I've never completely understood what counts as "an application of category theory". With other areas of mathematics an "application" of area A to area B is generally a result which translates a problem in B into the language of A, solves the problem using the main theorems of A, and translates the solution back into the language of B. The problem is that I don't know what the main theorems of category theory are (or even if there are any "main theorems").
What I can say is that many interesting and nontrivial categories do arise in certain parts of functional analysis and it is useful to understand the structure of these categories. The specific part of functional analysis that I have in mind is the theory of operator algebras. For instance, in C-algebra theory one considers a category whose objects are C-algebras and whose morphisms are given by groups $KK(A,B)$ which simultaneously generalize K-theory and K-homology. Many of the deepest theorems in the subject are organized around the "Kasparov product" which is nothing more than the composition law $KK(A,B) \times KK(B,C) \to KK(A,C)$ in this category. KK-theory and its close cousin E-theory can be characterized according to homotopy invariance and various functorial properties.

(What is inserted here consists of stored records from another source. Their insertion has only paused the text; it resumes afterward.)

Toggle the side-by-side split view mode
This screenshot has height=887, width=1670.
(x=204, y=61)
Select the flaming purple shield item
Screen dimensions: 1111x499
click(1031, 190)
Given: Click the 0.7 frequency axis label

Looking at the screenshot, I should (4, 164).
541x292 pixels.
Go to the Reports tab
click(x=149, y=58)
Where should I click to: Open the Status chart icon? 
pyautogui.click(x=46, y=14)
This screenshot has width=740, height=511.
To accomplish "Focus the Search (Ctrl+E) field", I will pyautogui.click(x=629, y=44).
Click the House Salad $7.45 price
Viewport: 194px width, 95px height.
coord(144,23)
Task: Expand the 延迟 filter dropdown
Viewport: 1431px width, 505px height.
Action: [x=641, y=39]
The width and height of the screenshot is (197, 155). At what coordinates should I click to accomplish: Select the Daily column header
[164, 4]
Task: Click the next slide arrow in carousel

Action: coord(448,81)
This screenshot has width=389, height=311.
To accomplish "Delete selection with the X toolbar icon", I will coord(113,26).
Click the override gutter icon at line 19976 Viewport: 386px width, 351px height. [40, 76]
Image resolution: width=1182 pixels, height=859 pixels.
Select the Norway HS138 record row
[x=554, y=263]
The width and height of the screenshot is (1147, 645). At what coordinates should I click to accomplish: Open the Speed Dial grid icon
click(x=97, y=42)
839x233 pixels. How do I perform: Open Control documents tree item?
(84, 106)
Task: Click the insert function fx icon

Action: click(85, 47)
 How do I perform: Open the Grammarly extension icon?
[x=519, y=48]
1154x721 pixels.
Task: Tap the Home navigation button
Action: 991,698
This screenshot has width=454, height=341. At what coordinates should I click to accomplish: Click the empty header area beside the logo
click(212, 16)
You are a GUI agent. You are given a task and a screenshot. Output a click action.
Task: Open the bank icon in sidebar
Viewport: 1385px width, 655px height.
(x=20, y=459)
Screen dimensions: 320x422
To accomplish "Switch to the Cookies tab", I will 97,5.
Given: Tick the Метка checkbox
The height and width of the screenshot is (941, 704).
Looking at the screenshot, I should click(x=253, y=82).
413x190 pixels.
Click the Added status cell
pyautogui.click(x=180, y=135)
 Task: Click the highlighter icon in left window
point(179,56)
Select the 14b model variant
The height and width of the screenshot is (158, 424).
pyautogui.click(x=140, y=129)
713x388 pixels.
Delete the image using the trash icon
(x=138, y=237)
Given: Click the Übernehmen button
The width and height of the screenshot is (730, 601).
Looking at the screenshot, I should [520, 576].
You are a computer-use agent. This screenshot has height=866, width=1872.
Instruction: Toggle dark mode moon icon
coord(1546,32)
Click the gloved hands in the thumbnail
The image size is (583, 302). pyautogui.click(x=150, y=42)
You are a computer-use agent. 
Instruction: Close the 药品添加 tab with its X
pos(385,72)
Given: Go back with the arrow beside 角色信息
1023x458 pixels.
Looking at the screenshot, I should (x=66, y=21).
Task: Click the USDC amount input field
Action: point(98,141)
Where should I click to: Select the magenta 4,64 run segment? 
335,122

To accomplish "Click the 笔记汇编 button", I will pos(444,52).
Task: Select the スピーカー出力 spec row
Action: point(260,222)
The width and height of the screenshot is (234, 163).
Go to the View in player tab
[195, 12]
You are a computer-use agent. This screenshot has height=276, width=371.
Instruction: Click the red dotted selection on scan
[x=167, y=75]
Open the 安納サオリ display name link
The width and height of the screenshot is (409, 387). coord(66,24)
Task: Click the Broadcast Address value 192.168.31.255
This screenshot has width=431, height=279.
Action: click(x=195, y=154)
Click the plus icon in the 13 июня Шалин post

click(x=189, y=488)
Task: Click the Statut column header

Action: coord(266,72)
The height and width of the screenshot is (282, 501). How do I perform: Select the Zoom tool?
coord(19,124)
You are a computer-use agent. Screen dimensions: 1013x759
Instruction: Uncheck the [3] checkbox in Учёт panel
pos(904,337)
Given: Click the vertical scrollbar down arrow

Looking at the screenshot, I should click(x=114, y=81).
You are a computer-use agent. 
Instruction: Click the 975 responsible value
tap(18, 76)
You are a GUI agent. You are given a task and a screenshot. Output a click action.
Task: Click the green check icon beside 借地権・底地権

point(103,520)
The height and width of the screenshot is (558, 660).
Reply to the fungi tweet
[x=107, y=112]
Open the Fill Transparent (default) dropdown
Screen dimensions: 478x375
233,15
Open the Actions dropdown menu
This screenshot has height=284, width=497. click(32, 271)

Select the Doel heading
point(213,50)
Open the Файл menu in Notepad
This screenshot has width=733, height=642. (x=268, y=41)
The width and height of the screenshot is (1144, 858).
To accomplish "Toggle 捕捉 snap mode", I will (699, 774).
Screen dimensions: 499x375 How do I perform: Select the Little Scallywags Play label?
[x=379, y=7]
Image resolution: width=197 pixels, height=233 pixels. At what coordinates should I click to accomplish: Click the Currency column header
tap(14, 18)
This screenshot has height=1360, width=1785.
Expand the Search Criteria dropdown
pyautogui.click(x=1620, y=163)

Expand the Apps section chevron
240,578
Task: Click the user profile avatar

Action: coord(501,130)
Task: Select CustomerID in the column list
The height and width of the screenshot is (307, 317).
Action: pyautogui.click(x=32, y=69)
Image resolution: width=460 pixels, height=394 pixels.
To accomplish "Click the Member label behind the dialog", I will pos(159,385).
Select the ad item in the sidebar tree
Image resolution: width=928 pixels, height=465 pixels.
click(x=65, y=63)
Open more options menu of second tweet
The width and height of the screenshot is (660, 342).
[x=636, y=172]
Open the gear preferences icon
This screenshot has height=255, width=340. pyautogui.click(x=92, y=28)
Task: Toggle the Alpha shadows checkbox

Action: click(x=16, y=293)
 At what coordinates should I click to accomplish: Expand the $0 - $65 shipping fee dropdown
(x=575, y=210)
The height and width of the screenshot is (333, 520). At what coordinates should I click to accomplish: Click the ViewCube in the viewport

On a related note, Connes' noncommutative geometry program (arguably part of functional analysis) relies heavily on the tools of category theory and homological algebra. Even at its inception the program was based on an analogy between de Rham cohomology and the periodic cyclic homology of a "smooth subalgebra" of a C*-algebra. In the process of investigating the relationship between cyclic homology and K-theory people have realized that it is useful to take seriously the category of projective modules over such smooth subalgebras rather than passing to K-theory. The work of Jonathan Block is particularly relevant; you might have a look here, for example.